But Is It Really Stealing?

In his famous work, Mesillas Yesharim, Rav Moshe Chaim Luzzato ascertains that in addition to stealing being prohibited, anything that can potentially lead to stealing is also prohibited1. The concept of a geder is nothing new. In Judaism, we are fully protected by Chazal to never commit a d’oraita through all of the layers of issurei deraban that are legislated. But this safeguard seems to be different. It is extremely open-ended — and even seems a bit subjective — whereas all the other Rabbinic decrees are more rigid; open to debate in how to keep them practically, but still laid out clearly.

To explain this, we have to look at the source that Ramchal uses for this added prohibition by stealing. He quotes the posuk in Yechezkal2 that states “the righteous man… does not defile his neighbor’s wife.” The Gemara explains this posuk to mean “not encroaching on another man’s property.”3 Maharsha clarifies this concept by explaining that the Gemara derives this translation from from a statement in Kiddushin4 to the effect that the word “isha” can often refer to property rather than wife.
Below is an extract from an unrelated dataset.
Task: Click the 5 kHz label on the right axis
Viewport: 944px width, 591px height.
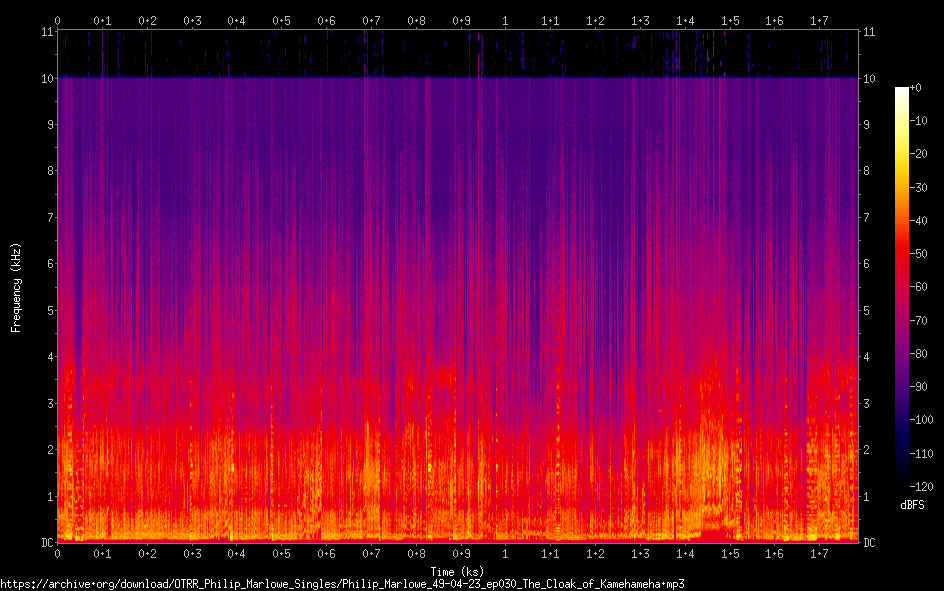Action: click(868, 311)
What exactly is included, though, under the rubric of “encroaching on another’s property”? The Meiri on the Gemara in Bava Metzia5 explains that it includes putting anyone else at a disadvantage. Rebbe Yehuda even goes so far as to say that this should even include prohibiting a storekeeper from giving nuts to children free of charge lest it promote them coming to that specific store rather than keeping the competition even. The discussion concludes with the Chachamim allowing the nuts to be given out, arguing that other storekeepers also have the ability to give children nuts. Despite this allowance, this idea teaches us to what extent we have to be filled with chesed. We have an obligation within ourselves to have an enormous amount of selflessness and concern for others. It is no doubt for this reason that Ramchal “adds” on the seemingly impossible prohibition of abstaining from any activity that may have the possibility of leading to stealing. This prohibition is about inculcating a culture within ourselves and perfecting our middos. The material effect that stealing has on others is only secondary to the massive effect that stealing can have on our collective personalities and souls.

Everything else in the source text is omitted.